Cool, let me know when you are back because I'm still looking.


----------



## Kirstie (13 Jul 2009)

We've got a 56cm frame for sale that would be suitable for commuting - it comes with a headset and seatclamp.

Pic is here: http://www.flickr.com/photos/mrmichaelwright/3007832907/in/set-72157608706181438/ 

Price is negotiable - you'd have to find the rest and build it up, though.


----------



## Bigtwin (13 Jul 2009)

Kirstie said:


> We've got a 56cm frame for sale that would be suitable for commuting - it comes with a headset and seatclamp.
> 
> Pic is here: http://www.flickr.com/photos/mrmichaelwright/3007832907/in/set-72157608706181438/
> 
> Price is negotiable - you'd have to find the rest and build it up, though.
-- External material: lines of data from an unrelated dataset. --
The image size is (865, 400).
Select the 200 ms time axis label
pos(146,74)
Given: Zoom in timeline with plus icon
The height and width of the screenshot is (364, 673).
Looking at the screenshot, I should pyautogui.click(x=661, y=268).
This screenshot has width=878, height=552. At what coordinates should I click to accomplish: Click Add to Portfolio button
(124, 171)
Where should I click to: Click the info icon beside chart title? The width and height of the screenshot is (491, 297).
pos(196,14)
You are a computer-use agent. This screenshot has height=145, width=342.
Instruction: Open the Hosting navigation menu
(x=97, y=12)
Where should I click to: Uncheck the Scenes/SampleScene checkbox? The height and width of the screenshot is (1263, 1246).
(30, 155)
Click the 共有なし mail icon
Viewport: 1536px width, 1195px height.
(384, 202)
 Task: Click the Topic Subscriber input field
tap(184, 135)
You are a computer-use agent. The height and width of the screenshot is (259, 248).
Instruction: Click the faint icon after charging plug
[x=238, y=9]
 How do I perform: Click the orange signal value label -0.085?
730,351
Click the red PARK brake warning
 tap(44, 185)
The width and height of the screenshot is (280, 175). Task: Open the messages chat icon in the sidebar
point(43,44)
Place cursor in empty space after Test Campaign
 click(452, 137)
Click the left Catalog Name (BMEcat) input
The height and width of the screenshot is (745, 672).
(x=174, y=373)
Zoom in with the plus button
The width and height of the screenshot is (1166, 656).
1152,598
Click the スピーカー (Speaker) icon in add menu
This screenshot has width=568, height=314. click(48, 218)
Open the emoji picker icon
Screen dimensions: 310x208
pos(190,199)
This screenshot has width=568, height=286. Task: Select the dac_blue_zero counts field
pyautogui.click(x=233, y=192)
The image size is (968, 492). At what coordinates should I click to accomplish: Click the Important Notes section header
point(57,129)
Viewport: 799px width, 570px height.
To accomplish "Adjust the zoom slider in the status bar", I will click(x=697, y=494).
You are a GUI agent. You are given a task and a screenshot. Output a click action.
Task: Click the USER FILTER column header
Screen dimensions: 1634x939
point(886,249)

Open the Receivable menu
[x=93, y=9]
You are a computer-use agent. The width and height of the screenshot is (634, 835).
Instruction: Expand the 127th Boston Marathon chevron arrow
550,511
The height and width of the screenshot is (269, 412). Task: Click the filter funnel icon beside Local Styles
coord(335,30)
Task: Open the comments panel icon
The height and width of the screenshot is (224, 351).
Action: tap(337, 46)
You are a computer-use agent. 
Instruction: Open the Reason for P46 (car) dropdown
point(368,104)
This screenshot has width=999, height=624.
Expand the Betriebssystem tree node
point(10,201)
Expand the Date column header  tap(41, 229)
I had a Coppi like that - I have a 31' inside leg and the 56 was a bit on the small side - I think a 6' 2" 33" inside leg gentleman is going to have to like it very on the compact side....


----------



## BSA (15 Jul 2009)

Kirstie said:


> We've got a 56cm frame for sale that would be suitable for commuting - it comes with a headset and seatclamp.
> 
> Pic is here: http://www.flickr.com/photos/mrmichaelwright/3007832907/in/set-72157608706181438/
> 
> Price is negotiable - you'd have to find the rest and build it up, though.


Thanks for the reply but I was after the full bike if possible. Plus that frame is too small for me I need at least a 58cm frame.

Thanks again


----------



## Chambo (15 Jul 2009)

I have the same problem, 58 - 60 is fine. I had a ride on a Ribble and the 58 was great, I don't think that they are huge money and they seem solid. If you look on eBay there are a few Dolan frames for £70, these got a good write up and were £250 + originally.

I'm after an old steel frame that won't get nicked and that I won't worry about when I lean it against a lamp post.


----------



## erudite (26 Oct 2009)

Hi ,

I am after an audax bike aswell, anything considered so please get in touch if you have something that you think fits the bill.

thanks,
Matt


----------